Is your feature request related to a problem? Please describe.
Currently, when the user saves a BentoML bundle, the bentoml.yml file under the bundle directory contains the Python version in which the bundle was created.
When deploying with Docker, bentoml ensures that the python version matches the saved bundle python version. Although when the user is using a custom docker image, or when the user is loading directly with the bentoml.load API, there's no guarantee the python version matches.
This can cause issues in some cases, especially where PickleArtifact or PyTorchArtifact is being used.
We should add a warning when loading a BentoML saved bundle if the current Python version does not match the saved bundle's python version.
Describe the solution you'd like
Add a warning to tell the user about Python version mismatch
Describe alternatives you've considered
Instead of warning, raise an exception.
We can still allow user to specifically set a config to allow loading BentoML bundle of a different python version, e.g. 'BENTOML__CORE__PYPASS_BUNDLE_PY_VERSION_CHECK=true'
Additional context
n/a
Hi @parano. I've started to look into this a little. :)
We should add a warning when loading a BentoML saved bundle if the current Python version does not match the saved bundle's python version.
For figuring out the saved bundle's python version, I see there is a python_version in the env category in a saved bundle's bentoml.yml config file. This value comes from the user's installed python version I believe, see the following links:
BentoServiceEnv]sys.version_info]But, if we're always taking the python version from sys.version_info, it seems like it wouldn't necessarily be helpful for determining the version of a user-supplied custom base image...
I did some reading (e.g. this page in the documentation), but I am a bit new to Docker, so it is not yet clear to me how to detect the version of python that's inside an arbitrary Docker image.

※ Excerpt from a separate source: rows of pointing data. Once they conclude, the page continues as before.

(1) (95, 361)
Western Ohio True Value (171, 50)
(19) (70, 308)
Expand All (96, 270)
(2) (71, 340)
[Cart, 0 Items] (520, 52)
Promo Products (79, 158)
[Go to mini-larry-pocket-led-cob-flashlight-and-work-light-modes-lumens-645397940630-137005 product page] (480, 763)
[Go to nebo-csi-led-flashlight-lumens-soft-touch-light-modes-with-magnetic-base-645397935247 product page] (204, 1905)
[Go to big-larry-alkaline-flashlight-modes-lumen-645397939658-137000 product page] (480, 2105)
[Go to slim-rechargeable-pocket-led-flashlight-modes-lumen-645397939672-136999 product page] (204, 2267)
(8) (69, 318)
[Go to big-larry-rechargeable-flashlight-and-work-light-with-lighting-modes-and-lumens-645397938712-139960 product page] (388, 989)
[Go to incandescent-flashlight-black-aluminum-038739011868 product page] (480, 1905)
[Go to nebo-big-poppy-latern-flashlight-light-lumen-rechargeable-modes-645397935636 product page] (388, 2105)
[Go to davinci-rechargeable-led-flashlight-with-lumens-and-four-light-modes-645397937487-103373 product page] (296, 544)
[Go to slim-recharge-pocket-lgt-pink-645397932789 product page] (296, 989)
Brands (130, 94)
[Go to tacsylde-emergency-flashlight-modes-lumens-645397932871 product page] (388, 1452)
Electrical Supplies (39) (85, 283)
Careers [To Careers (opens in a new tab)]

@joshuacwnewton great questions! The problem we are trying to solve is when the training environment and serving environment has a different Python version.
For example, I run the quickstart guide on my laptop which has python 3.6 installed:
cd bentoml
python guides/quick-start/main.py
Now since BentoML takes the python version from current environment, in this saved bundle, the python_version in bentoml.yml file will be 3.6 matching the version of my laptop. The default docker image that BentoML provide, ensures that the docker image will have the identical python version, it essentially installs the target python version with conda: https://github.com/bentoml/BentoML/blob/v0.8.3/bentoml/saved_bundle/bentoml-init.sh
Recently we introduced the custom docker base image API allowing users to use their own docker image for deployment. And if their base image does not have conda installed, BentoML will just use the system python. And it might not be the expected python version.
Let's say I build a custom docker image that has python 3.7 installed and it does not have conda installed, and I specify it to be the base image when creating a BentoML saved bundle on my laptop with Python 3.6. Then when I run the API server docker, sys.version_info in the python session within the docker container will return 3.7, but the bentoml.yml file contains 3.6. And that's when we should show a warning to the user, telling them about the version mismatch.
This warning is also meaningful when the user tries to manually deploy to a server without docker, and they might accidentally install a different python version.
Apologies for the delay -- I was finishing up with scikit-learn so I could focus on BentoML full-time for the rest of the MLH program. :)
Thank you so much for your patience, and for taking the time to explain, @parano. I realize now that I didn't understand Docker very well when I asked my question. I have learned more since, and your explanation makes much more sense now, so thank you.
Just to confirm, we are warning just on minor version mismatches (e.g. 3.6 vs. 3.7 as you mention) and not micro version mismatches (e.g. 3.7.6 vs. 3.7.5)?
@joshuacwnewton great question! I think we should always show the warning even if it's just a micro version mismatch.
This is because we don't know if all the libraries the user use, or even the user's own code are compatible across different python versions. Our PickleArtifact uses cloudpickle and it is not compatible across different micro versions. So it seems best for us to inform the user about this potential issue.